Et à propos de vos missions ?
Je suis sans cesse à la recherche de matières premières et je me tiens toujours à l’affût de la nouveauté pour trouver des techniques créatives innovantes. Je peux rester des heures devant mon stock à évaluer ce dont je dispose pour déterminer les meilleures combinaisons possibles.
Et bien entendu, je contacte les clients, prends leurs commandes et fabrique les couteaux.
Comme les écrivains, avez-vous l’angoisse de la « page blanche » ? Et comment la surmontez-vous ?
Oui, cela m’arrive. J’ai parfois l'impression d’avoir fait le tour de la question. Lorsque ça m’arrive, je surmonte ce blocage en naviguant sur internet pour trouver de l’inspiration. Il faut cependant faire attention à ne pas tomber dans le plagiat et à garder une idée à l’esprit. Bien qu’esthétiques, les couteaux doivent avant tout se montrer pratiques.
Quelle part de votre travail est consacrée à la réflexion autour du concept de couteau que vous voulez créer ?
À vrai dire, je dessine très peu. J’œuvre plutôt de manière instinctive au fur et à mesure du travail de forge. La forme vient donc d’elle-même. Néanmoins, j’ai besoin de jeter les bases d’un projet sur un dessin. Je pense que cela varie beaucoup en fonction du projet sur lequel je travaille.
Quelles qualités faut-il pour être un bon coutelier ?
Être humble, car on apprend tous les jours. On ne peut pas tout savoir. Il faut plusieurs années pour parvenir à maîtriser une technique, la patience est une qualité indispensable. De trop nombreuses personnes veulent tout, tout de suite sans prendre le temps d’apprendre.

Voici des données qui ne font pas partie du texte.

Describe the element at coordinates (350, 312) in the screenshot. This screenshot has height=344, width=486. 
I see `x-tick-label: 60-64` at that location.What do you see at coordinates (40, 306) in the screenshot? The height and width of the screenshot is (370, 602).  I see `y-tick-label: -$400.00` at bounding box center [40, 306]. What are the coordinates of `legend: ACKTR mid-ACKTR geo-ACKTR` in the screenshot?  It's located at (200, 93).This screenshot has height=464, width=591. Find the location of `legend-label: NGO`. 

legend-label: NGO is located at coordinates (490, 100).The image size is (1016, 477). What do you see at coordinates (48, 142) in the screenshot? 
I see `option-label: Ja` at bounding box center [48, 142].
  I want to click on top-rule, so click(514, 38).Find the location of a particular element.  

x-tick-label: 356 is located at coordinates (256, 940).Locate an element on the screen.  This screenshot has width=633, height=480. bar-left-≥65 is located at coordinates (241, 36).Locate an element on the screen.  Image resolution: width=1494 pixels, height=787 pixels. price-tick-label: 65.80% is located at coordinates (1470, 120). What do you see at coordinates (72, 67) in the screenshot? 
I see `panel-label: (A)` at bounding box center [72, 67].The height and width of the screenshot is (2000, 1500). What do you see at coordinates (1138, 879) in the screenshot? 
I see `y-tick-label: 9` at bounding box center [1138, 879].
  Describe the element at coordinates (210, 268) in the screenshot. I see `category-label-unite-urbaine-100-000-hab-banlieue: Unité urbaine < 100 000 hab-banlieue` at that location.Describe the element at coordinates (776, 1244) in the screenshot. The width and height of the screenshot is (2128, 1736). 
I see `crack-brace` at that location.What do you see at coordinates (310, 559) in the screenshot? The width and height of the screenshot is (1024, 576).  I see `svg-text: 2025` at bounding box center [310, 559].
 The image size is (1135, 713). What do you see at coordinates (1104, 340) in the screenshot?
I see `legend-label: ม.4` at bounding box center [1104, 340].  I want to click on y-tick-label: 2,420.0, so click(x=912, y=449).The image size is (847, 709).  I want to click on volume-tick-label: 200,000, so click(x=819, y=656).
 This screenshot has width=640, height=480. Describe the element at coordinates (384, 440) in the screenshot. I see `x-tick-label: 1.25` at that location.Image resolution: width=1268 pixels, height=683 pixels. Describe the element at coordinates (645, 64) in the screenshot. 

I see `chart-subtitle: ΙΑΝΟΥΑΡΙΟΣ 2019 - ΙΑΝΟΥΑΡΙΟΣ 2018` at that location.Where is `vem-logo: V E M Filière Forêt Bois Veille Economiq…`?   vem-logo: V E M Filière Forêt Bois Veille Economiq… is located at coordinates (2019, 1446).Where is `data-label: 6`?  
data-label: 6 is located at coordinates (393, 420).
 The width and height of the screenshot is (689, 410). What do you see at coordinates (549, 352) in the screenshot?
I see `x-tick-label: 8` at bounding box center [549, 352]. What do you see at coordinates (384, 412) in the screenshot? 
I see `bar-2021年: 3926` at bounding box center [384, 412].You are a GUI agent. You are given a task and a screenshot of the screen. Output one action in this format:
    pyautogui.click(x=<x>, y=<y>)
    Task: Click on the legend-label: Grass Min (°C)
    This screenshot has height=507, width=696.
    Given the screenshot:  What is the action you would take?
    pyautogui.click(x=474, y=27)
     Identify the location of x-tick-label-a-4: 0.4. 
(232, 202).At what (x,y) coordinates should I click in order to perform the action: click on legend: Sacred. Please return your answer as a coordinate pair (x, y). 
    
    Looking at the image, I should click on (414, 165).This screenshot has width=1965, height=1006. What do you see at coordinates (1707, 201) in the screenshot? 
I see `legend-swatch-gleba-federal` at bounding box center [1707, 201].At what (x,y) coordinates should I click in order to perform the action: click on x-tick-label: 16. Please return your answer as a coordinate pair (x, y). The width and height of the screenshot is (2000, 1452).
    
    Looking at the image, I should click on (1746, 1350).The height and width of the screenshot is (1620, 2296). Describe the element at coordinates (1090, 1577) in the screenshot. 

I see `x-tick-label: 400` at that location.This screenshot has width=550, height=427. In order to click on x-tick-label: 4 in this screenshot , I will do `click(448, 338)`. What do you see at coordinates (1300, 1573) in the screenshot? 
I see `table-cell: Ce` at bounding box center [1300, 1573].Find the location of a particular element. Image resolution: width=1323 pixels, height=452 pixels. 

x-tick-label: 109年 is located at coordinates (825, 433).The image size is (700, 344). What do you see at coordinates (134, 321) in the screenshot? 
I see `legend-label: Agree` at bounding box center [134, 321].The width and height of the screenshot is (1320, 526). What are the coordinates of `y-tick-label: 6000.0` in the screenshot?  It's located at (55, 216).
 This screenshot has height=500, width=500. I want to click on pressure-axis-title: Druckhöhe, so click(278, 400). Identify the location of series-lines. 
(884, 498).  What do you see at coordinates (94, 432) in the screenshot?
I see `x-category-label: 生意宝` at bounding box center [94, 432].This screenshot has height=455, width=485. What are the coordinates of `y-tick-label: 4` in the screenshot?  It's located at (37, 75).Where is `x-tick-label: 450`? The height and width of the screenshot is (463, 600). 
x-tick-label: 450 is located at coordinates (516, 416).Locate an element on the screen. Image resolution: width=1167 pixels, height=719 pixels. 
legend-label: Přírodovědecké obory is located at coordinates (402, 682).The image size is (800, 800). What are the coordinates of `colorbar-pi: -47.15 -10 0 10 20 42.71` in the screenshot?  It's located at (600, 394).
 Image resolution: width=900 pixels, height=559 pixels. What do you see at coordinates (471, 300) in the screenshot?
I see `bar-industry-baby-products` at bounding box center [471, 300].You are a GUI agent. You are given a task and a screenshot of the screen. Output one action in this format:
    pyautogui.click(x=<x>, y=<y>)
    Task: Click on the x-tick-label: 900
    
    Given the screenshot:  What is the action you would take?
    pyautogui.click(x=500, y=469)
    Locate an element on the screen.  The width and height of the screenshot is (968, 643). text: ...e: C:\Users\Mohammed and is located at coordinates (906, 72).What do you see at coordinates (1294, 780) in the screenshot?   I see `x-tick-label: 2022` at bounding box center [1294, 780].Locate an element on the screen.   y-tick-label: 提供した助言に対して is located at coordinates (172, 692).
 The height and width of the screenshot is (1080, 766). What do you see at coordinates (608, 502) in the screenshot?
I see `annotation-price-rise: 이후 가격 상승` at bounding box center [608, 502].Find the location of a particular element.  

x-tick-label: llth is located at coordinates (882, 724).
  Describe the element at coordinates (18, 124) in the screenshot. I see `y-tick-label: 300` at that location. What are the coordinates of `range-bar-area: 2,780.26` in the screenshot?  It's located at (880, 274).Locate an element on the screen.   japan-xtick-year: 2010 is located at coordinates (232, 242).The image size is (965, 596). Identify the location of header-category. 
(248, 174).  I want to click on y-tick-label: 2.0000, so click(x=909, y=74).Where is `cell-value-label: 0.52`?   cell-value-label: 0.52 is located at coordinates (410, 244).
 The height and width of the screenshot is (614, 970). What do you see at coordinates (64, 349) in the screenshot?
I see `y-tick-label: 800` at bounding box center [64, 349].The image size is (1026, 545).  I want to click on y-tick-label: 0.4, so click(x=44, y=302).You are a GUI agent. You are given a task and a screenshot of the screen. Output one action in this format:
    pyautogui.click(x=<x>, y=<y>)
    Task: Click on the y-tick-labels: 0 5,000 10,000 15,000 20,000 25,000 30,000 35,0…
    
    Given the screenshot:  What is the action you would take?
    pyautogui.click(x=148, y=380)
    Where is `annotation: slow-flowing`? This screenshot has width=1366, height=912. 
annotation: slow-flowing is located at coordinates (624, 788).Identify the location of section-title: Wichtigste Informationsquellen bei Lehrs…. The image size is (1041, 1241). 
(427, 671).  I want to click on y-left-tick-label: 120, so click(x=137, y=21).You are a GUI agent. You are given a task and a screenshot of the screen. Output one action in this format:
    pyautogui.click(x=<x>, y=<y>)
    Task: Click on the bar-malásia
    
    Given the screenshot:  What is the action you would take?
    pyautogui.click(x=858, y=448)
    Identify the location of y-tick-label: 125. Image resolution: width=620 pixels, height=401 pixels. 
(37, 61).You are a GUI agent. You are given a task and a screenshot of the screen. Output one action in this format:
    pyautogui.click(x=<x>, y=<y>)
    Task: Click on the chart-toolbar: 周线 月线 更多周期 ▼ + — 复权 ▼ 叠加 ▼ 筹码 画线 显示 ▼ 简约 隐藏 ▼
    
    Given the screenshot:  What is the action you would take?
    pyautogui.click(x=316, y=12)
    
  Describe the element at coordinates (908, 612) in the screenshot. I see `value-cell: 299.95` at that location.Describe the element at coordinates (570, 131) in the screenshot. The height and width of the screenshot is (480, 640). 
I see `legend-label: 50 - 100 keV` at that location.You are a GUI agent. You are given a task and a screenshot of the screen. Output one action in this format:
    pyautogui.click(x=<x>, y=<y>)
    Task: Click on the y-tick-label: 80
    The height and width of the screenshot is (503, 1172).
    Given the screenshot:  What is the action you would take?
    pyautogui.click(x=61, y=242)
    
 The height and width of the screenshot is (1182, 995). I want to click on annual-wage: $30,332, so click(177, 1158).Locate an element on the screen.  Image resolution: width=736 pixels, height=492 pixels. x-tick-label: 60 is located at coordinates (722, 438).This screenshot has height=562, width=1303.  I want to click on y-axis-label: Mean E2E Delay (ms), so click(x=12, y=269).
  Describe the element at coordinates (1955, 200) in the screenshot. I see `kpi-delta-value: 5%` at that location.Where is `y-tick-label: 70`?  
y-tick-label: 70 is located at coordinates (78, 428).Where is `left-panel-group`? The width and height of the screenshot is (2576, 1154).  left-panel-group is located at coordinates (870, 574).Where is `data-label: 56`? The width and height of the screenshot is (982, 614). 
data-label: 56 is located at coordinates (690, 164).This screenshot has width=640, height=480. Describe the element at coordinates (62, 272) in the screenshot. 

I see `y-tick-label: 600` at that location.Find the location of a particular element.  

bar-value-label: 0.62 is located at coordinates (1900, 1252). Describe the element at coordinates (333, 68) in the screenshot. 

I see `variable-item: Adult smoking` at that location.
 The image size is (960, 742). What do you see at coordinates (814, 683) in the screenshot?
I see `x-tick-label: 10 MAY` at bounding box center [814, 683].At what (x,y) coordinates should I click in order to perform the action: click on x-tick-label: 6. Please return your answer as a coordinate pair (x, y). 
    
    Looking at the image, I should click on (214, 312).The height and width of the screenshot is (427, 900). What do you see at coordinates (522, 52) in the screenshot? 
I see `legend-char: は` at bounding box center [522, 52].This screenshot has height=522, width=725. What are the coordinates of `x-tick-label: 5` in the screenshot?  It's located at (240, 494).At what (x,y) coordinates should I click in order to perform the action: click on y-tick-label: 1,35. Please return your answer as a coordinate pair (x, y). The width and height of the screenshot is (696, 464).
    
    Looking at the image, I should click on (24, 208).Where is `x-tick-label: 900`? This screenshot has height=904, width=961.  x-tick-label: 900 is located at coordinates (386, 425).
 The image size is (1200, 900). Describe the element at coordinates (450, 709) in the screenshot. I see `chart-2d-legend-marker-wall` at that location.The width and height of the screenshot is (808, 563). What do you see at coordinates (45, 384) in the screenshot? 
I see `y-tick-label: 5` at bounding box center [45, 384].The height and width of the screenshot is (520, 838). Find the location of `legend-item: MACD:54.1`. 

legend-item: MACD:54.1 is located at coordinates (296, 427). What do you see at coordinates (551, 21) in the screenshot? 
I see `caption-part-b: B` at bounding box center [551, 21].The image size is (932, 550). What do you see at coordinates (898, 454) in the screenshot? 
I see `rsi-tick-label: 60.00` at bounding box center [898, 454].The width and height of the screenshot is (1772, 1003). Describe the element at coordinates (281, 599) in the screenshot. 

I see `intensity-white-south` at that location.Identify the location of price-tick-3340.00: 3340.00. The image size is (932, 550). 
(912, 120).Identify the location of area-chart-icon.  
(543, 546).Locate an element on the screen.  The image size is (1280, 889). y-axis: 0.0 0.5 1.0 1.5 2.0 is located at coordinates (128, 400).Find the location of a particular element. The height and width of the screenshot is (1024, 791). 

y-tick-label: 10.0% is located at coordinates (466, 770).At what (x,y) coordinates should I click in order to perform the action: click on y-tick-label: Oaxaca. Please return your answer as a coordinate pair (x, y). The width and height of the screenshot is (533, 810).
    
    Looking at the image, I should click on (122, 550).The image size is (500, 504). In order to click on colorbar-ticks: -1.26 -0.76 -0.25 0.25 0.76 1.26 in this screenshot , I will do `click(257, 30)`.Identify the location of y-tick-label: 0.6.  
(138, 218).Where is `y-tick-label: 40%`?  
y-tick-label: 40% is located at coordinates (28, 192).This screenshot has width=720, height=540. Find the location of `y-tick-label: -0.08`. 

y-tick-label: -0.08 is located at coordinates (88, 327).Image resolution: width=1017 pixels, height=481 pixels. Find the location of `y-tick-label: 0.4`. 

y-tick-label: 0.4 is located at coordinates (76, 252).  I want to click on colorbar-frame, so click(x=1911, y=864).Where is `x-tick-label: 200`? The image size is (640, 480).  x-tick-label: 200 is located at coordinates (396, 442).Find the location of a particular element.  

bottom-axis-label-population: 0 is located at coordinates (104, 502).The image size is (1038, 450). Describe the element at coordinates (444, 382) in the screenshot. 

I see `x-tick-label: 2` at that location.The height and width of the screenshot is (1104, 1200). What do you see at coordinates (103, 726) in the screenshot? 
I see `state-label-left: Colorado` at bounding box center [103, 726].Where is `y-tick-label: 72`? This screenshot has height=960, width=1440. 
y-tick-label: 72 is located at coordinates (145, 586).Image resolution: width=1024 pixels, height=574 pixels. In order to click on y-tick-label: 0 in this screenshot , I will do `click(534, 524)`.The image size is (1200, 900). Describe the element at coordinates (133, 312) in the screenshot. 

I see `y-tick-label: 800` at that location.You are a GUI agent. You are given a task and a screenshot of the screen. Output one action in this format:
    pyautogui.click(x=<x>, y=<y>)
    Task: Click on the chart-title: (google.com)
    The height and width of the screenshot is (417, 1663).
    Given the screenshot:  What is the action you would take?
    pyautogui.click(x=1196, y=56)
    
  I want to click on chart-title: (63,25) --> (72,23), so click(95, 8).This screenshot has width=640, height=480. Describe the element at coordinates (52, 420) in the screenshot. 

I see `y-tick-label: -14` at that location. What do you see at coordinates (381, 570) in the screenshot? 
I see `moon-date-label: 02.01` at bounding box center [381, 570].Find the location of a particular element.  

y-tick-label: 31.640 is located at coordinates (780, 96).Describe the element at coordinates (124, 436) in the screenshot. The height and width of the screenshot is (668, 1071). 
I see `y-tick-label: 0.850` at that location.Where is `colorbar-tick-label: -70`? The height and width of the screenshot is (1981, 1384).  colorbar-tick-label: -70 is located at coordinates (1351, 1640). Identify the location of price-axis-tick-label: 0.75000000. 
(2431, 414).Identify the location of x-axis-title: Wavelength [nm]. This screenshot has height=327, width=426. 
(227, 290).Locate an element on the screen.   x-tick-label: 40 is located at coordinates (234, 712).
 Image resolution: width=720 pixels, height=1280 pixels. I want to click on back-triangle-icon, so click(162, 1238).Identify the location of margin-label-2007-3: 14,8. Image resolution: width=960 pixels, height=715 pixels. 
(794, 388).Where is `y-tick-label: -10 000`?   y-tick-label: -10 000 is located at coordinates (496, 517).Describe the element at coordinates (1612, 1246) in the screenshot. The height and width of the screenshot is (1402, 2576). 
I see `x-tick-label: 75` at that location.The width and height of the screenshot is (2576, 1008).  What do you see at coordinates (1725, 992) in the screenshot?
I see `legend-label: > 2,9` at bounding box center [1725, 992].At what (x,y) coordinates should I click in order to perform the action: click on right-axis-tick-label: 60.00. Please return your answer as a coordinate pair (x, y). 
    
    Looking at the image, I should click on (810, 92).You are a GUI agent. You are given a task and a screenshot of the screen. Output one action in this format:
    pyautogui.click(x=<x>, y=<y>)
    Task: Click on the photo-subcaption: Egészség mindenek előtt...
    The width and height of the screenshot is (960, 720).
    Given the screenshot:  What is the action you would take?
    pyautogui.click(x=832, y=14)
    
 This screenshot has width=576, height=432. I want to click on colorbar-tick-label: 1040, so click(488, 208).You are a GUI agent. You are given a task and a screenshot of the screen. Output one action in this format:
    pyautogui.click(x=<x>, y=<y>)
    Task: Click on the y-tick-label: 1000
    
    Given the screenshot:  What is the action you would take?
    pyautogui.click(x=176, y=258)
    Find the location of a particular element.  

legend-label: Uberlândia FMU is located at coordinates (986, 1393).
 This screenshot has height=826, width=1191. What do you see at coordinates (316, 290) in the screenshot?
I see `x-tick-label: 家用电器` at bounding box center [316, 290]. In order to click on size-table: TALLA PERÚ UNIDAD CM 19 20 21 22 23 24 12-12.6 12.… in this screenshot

Il faut savoir se remettre en question et ne pas hésiter à tester soi-même ses produits. De nombreux couteliers, amateurs notamment, créent des pièces certes très esthétiques, mais que l'on ne pourra jamais utiliser à cause de leur aspect trop peu pratique.
Coutelier est un métier que l'on ne peut pas faire sans passion. Il faut sacrifier de nombreuses choses pour pouvoir réussir et fournir beaucoup d'efforts.
Des conseils pour ceux qui voudraient se lancer ?
De travailler encore et encore, car c’est la seule chose qui paie. Améliorer sa technique, apprendre toujours. J’ai mis dix ans avant de pouvoir vivre de ma passion et cette décennie a parfois été très dure.
Il ne faut jamais baisser les bras et lutter contre cette envie.